Open roger2hk opened 1 day ago
Spot on, thanks! tl;dr: the SCT is recreated for every returned entry with a different timestamp, even if the index doesn't change: https://github.com/transparency-dev/static-ct/blob/4fb2c2ef8d3e8c1b36d34c26cf5c52557404593c/handlers.go#L316
Right now, Tessera deduplication implementations store an index, not an SCT, so we can't support this use-case without changing this. It turns out that all these implementations leave in the static-ct repo for now so all good. This will have an impact on the size of the deduplication database though.
Longer answer
The index of the entry though, should be deduplicated, and the log should not grow further, as you've noticed. It's not great, and goes against Chrome's policy:
When Logs receive a logging submission for an already-incorporated certificate, Logs must either return an existing SCT or, if creating a new one, add another certificate entry within the MMD such that the new SCT can be verified using the APIs specified in RFC 6962.
In the scenario you've observed, the SCTFE dooes not add a new certificate entry to the log. But also, this Chrome log policy statement, is not 100% clear, and might not apply to static-ct-api log. The goal here is to make sure that Certifcates can be verified for inclusion re-using the LeafHash
. But with static-ct-api... there's no such get-by-hash API, what matters is the index. Sounds very reasonable to keep this behaviour for backwards compatibility though.
As surprising as it sounds, I don't think that it goes against neither RFC6962, and https://c2sp.org/static-ct-api. But maybe we should tighten https://c2sp.org/static-ct-api around this.
RFC6962 says that you MUST integrate the certificate that was mentioned in the SCT. Note that this is about the certificate, which itself does not contain the SCT. In other words, an SCT means that you MUST integrate this certificate within the MMD, but you MAY use a different timestamp in the entry. What's interesting with static-ct, is that the index in the SCT is not binding, you could return a fake index, and it would still implement the specs. Obviously, the following behaviours, even if I don't believe they violate any standards, aren't very helpful:
an index where the entry underneath doesn't match the Certificate
We should probably make specs explicit about these behaviours. Or maybe policies are better suited for this.
... [the] Chrome log policy statement, is not 100% clear, and might not apply to static-ct-api log. The goal here is to make sure that Certifcates can be verified for inclusion re-using the LeafHash. But with static-ct-api... there's no such get-by-hash API, what matters is the index
I do not agree with this conclusion :) I think this is a critical bug which undermines the transparency properties of the log.

Material provided>
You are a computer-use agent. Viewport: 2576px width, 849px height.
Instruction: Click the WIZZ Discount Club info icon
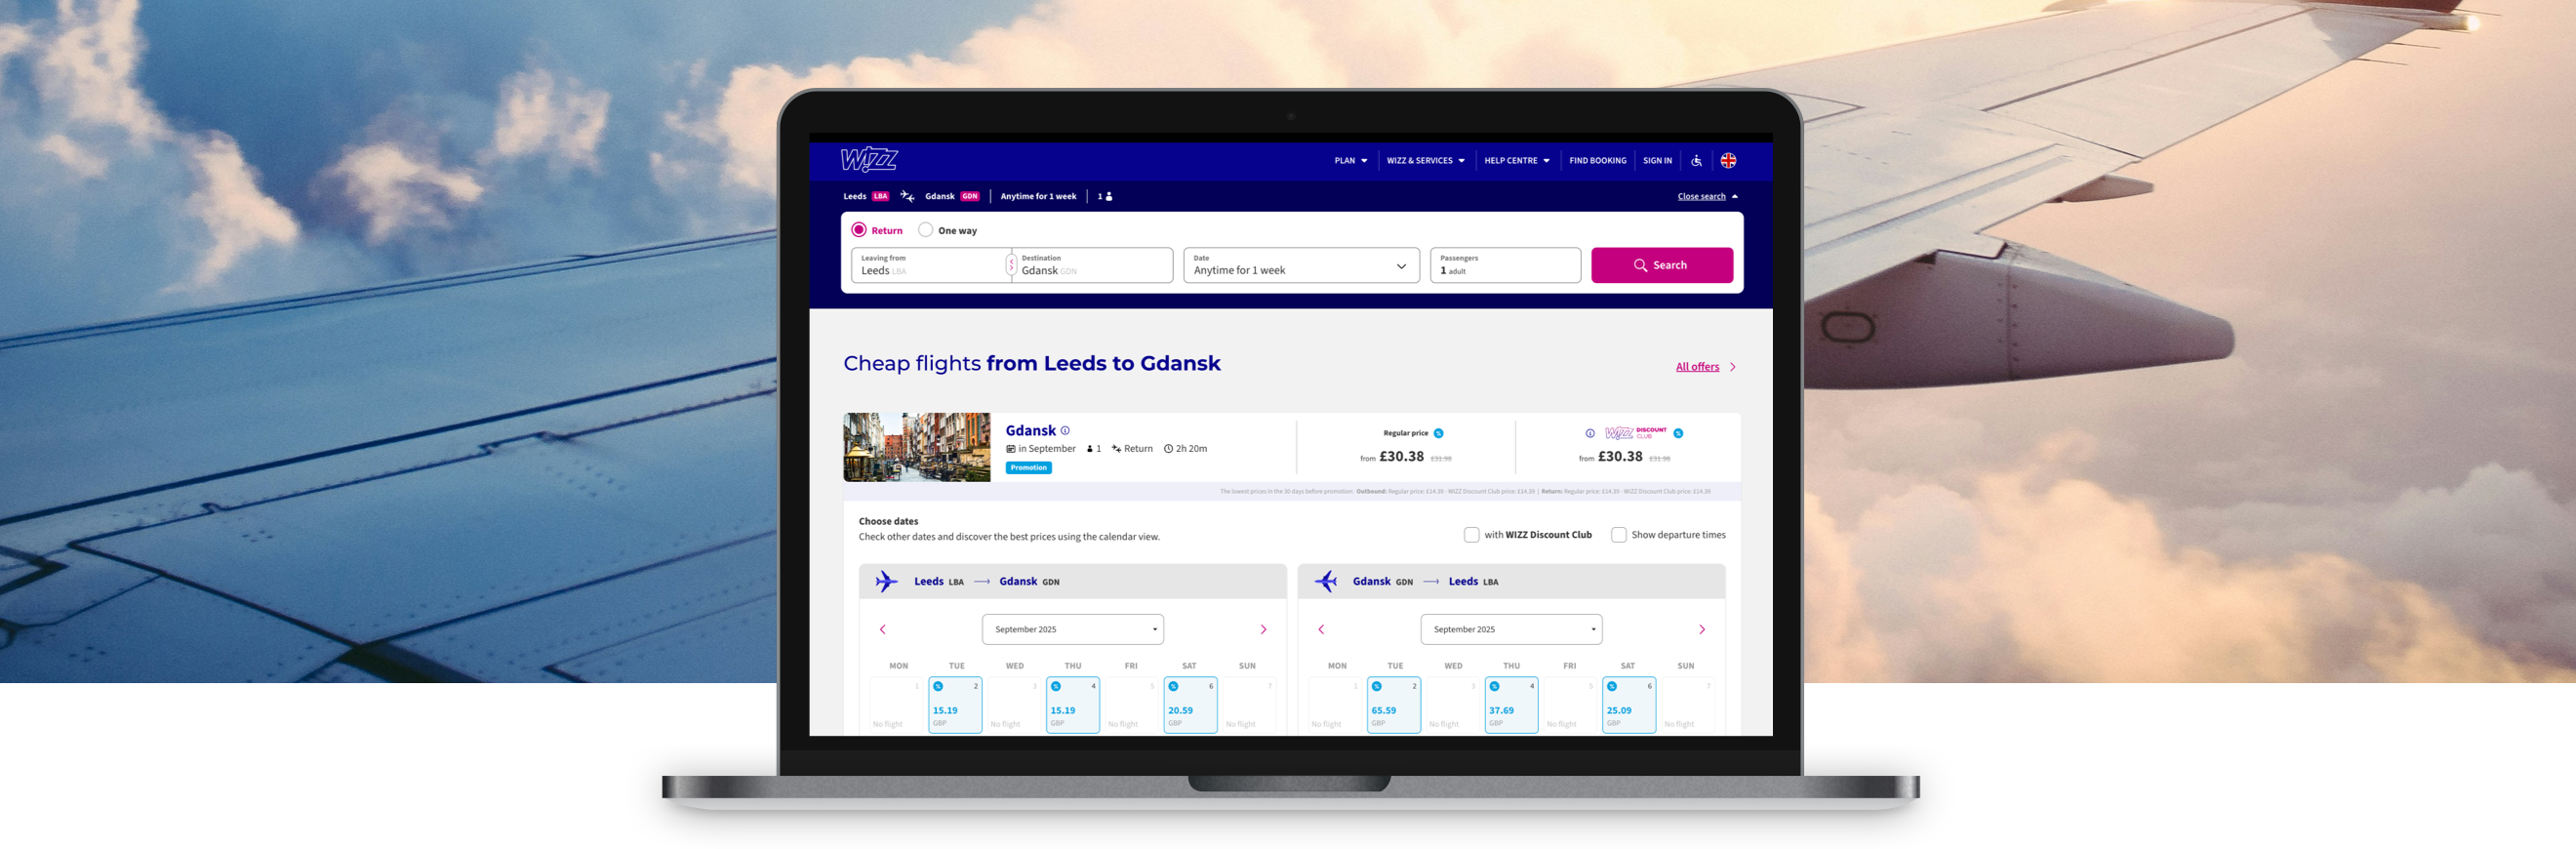(1590, 434)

Task directions> Continue the thread about SCT deduplication in static-ct from its last sentence.

Exercise response>
It will be impossible to prove inclusion for any entry with an SCT whose timestamp doesn't match the one the corresponding pre-certificate was logged with: the timestamp is part of the MerkleTreeLeaf
structure, which in turn is hashed to build the Merkle tree - if you don't have the original timestamp, you do not have the preimage which will allow you to recompute the root hash using the proof.
RFC6962 says that you MUST integrate the certificate that was mentioned in the SCT. Note that this is about the certificate, which itself does not contain the SCT. In other words, an SCT means that you MUST integrate this certificate within the MMD, but you MAY use a different timestamp in the entry.
I think 6962 is pretty clear about it, and I'm fairly sure does not suggest anywhere that you may use different timestamps in returned SCTs from those you write to the log. In fact, Section 3.4 explicitly says it's the same timestamp:
Structure of the Merkle Tree input:
enum { timestamped_entry(0), (255) }
MerkleLeafType;
struct {
uint64 timestamp;
LogEntryType entry_type;
select(entry_type) {
case x509_entry: ASN.1Cert;
case precert_entry: PreCert;
} signed_entry;
CtExtensions extensions;
} TimestampedEntry;
struct {
Version version;
MerkleLeafType leaf_type;
select (leaf_type) {
case timestamped_entry: TimestampedEntry;
}
} MerkleTreeLeaf;
...
"timestamp" is the timestamp of the corresponding SCT issued for this certificate.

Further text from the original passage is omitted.